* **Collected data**
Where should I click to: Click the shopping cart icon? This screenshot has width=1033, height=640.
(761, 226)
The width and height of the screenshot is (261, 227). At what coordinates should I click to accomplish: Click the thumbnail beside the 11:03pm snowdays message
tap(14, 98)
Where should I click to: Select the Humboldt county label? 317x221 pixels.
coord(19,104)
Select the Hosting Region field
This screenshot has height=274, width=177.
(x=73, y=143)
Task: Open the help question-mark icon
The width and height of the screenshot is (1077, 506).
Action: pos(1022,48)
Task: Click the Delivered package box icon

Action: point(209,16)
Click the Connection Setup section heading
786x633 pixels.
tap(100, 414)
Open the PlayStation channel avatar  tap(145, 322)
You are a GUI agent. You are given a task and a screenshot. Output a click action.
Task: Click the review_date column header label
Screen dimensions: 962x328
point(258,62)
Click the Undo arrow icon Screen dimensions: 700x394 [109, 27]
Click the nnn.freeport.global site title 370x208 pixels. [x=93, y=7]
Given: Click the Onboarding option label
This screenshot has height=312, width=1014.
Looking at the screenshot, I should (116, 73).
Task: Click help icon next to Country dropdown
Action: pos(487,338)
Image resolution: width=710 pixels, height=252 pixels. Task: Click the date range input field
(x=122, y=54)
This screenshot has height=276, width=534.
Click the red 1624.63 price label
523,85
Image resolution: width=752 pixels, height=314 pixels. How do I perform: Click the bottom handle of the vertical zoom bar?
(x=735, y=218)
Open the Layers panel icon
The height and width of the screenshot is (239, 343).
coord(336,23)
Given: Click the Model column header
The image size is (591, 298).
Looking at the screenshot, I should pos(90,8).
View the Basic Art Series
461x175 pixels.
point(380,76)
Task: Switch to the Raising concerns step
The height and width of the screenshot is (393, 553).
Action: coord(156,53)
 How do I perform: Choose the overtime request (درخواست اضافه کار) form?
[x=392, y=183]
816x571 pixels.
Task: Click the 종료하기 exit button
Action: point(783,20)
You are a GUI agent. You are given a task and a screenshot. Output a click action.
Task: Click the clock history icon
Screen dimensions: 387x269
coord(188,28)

* **Problem**
Reproduce the records above exactly, from the first line through the line containing "Select the Hosting Region field", and output nothing else.

* **Written response**
Where should I click to: Click the shopping cart icon? This screenshot has width=1033, height=640.
(761, 226)
The width and height of the screenshot is (261, 227). At what coordinates should I click to accomplish: Click the thumbnail beside the 11:03pm snowdays message
tap(14, 98)
Where should I click to: Select the Humboldt county label? 317x221 pixels.
coord(19,104)
Select the Hosting Region field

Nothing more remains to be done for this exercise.